Je voudrais trouver les mots pour exprimer ce que cette image évoque en moi. Mais comment ne pas être désemparé si l'on compare en esprit ces longs voiles blancs comme des ailes repliées d'oiseau avec l'exposition des corps nus sur les plages en été ? Ce n'est pas seulement pudeur d'un côté et indécence de l'autre : l'opposition est trop moralisante pour toucher juste. Non, c'est d'autre chose dont il s'agit. L'habit monastique nous paraîtrait a priori totalement déplacé en un tel endroit, mais cette photographie ne nous invite pas à rire ou à nous moquer. Elle produit un choc, nous révélant qu'il est une autre manière de vivre et d'être présent au monde dont nous avons, pour la plupart, perdu l'intelligence et le souvenir. La mer ne nous appelle pas nécessairement à nous dénuder et à nous jeter en elle - quoique nous plongions et nagions en elle avec une joie toujours nouvelle ; elle peut aussi se donner à voir et à contempler dans le calme ou l'étonnement. Le mouvement oblique de l'une des femmes indique la possibilité d'une telle surprise qui n'est pas curiosité mais émerveillement au spectacle de la beauté, sans doute partagé par celle debout à ses côtés. Les autres sont assises dans le silence et ce silence se communique à nous. Aucune ne semble prier, mais toutes donnent l'impression de se tenir dans la présence tranquille du sacré.
Si la nature est un temple à ciel ouvert - cette représentation, à tout prendre, vaut bien celle de la domination technique - quoi d'étonnant qu'il faille y cheminer avec les vêtements qui conviennent ?
6 commentaires:
Et il faudrait aussi comparer avec ce que provoquerait la même photo avec des femmes en burka...
Lara
Bonne question ! je suggère aux lecteurs de se prononcer...
Y aurait-il vraiment une différence entre ces femmes revêtues de blanc et des femmes en burka (pourvu qu'on les voit de dos).
La différence serait la couleur, noire.
Et surtout la différence (pour moi en effet obvie, mais ai-je raison ?) entre ce que je pense de ces vêtements blancs empreints de limpidité, et les vêtements noirs dont j'imagine en les voyant qu'ils n'ont d'autres fonctions que de cacher, de voiler, de protéger, de suspendre la relation.

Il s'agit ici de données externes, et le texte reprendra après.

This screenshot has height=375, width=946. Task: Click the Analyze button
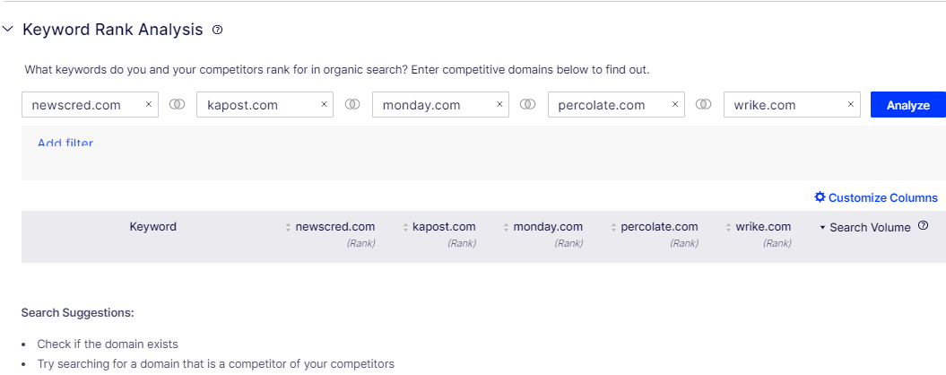point(908,105)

Comment ce que nous pensons vient-il polluer le regard ?
Je crois qu'une coloration du blanc en noir engendrerait une photo magnifique elle aussi.
Je la trouverai sans doute magnifique (tant haute est la couleur noire, et profonde); mais qu'en serait-il si je savais qu'il s'agissait de quatre femmes interdites de regard sur leur propre visage ?
Je pense que je résiterais à me laisser aller à la contemplation de la beauté, pour vaquer à mes réflexions sur la liberté des relations et l'emprisonnement des visages comme métapore du totalitaire.
A vous lire.
Jean-Claude
Vous avez écrit :
"Si la nature est un temple à ciel ouvert - cette représentation, à tout prendre, vaut bien celle de la domination technique - quoi d'étonnant qu'il faille y cheminer avec les vêtements qui conviennent ?"
De cette vision du sacré à travers la beauté simple, comme quelque chose de naturel, émane une confiance et une vénération que l'on retrouve dans les religions orientales, y compris chrétienne orthodoxe.
Là où certains cherchent à tout prix la lumière étincelante et la transcendance absolue, elle se tournera vers les moments simples de la vie, vers les recoins oubliés de l'âme, vers le mystère.
Je dois vous avouer que j'admire profondément cette conception du sacré comme la révélation de l'inévidence, de l'étrange, où la conscience se tait et écoute la présence du mystère.
Peut-être est-ce là un pont qui permettra de rapprocher les peuples, de faire vivre ensemble la burqua, la robe et la soutane. espérons-le!
« La valeur d’une image se mesure à l’étendue de son auréole imaginaire » G. Bachelard
Et dans cette auréole, quatre femmes voilées de dos qui, comme dans les photographies d‘Etienne Jules Marey ou d’Edward Muybridge, ne pourraient être qu’une unique personne ou modèle. Plusieurs moments sont unis dans un seul. Il a la mer et les sœurs photographiées avec la tendresse et l’élégance d’un Boubat…
La mer supérieure dans ses nuances de gris déroule sa douceur infinie.